2 Answers | Add Yours
There are numerous similarities between Lord of the Flies and Julius Caesar. A comparison can be made between the character of Ralph from Lord of the Flies and Marc Antony from Julius Caesar. Both characters play a major role in the storyline as well as the theme. They are responsible for pointing out the faults in the other characters to the audience. In both stories, Ralph and Marc Antony try to do what is best for the other characters of the story. Unfortunately, the motives change as the story develops and their actions become more self-centered. A second comparison can be made between the characters of Simon from Lord of the Flies and Julius Caesar from Julius Caesar. It was through the tragic death of the characters that the breakdown of the moral fibers of the story was revealed. Both characters were “silent characters” but were responsible for offering crucial information about the other characters. A final comparison can be made between the imagery found in both novels. In particular, the graphic depiction of Roger sodomizing the pig in comparison to the heinous murder of Caesar (stabbed 32 times). It is through the use of imagery that Golding develops the idea of man corrupting the island (theme) and Shakespeare develops the idea of ambition being the corruption of man (theme). Hopefully this helps.
What about comparing the gang mentality in each work? In Lord of the Flies, Jack is able to go against Ralph, even though Ralph was chosen as the leader, and get his own group of "hunters" together that eventually turn into savages that wind up killing Simon and Piggy. In Julius Caesar, Cassius and his fellow conspirators are able to convince the other senators, including Brutus (who is Caesar's friend) that Caesar is too ambitious and should be killed before he turns Rome into a dictatorship instead of a democracy. Cassius wants to kill Caesar because he is personally envious of Caesar. Jack is envious of Ralph.

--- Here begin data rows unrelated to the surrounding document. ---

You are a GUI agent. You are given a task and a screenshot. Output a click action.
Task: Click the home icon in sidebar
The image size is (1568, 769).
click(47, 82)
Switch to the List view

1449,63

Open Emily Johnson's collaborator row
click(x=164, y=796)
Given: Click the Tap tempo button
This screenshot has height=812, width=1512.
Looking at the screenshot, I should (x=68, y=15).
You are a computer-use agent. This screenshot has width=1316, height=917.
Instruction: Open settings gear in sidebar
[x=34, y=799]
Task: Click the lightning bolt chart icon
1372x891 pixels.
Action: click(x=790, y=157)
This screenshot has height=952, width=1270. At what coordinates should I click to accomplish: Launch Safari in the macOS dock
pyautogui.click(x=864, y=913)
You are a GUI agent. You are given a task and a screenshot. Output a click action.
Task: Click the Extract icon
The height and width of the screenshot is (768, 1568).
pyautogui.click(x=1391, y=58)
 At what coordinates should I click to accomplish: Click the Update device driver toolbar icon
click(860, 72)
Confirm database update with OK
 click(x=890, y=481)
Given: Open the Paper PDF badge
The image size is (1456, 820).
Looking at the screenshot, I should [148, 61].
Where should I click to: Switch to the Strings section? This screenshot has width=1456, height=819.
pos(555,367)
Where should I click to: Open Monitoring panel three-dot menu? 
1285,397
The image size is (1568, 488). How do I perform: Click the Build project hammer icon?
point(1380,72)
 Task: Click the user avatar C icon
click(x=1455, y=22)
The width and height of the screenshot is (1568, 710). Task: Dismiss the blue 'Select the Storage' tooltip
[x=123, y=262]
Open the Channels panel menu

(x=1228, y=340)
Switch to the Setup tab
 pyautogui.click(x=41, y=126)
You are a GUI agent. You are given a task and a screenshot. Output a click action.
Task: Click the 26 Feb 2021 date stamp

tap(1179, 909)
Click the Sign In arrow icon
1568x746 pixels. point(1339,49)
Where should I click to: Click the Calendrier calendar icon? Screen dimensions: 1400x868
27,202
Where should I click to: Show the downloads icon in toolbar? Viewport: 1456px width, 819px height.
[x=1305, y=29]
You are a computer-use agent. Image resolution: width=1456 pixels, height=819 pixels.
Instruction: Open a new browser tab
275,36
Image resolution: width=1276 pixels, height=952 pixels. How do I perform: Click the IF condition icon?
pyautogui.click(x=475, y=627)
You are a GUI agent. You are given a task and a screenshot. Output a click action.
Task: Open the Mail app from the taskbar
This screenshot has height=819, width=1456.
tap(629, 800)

You could explore the themes of good vs evil in both works. As Cassius says, "The fault dear Brutus is not in our stars but in ourselves." This means that the evil is within them, not in the stars or because of the gods. In Lord of the Flies, the Beast is within the boys, it is their inner evil, not a result of society. Another theme is reason vs emotion. You could talk about how Cassius uses reason to convince even Caesar's good friend, Brutus, to join the conspiracy, just as Jack is pretty convincing to get the boys to become hunters and forsake Ralph's leadership. When the boys kill, their emotions are way out of control -- they are in a frenzy. Or, you could compare Jack as a character to Cassius. They are both villains.
Read about the themes of both works here on enotes and you can get some other ideas for comparison.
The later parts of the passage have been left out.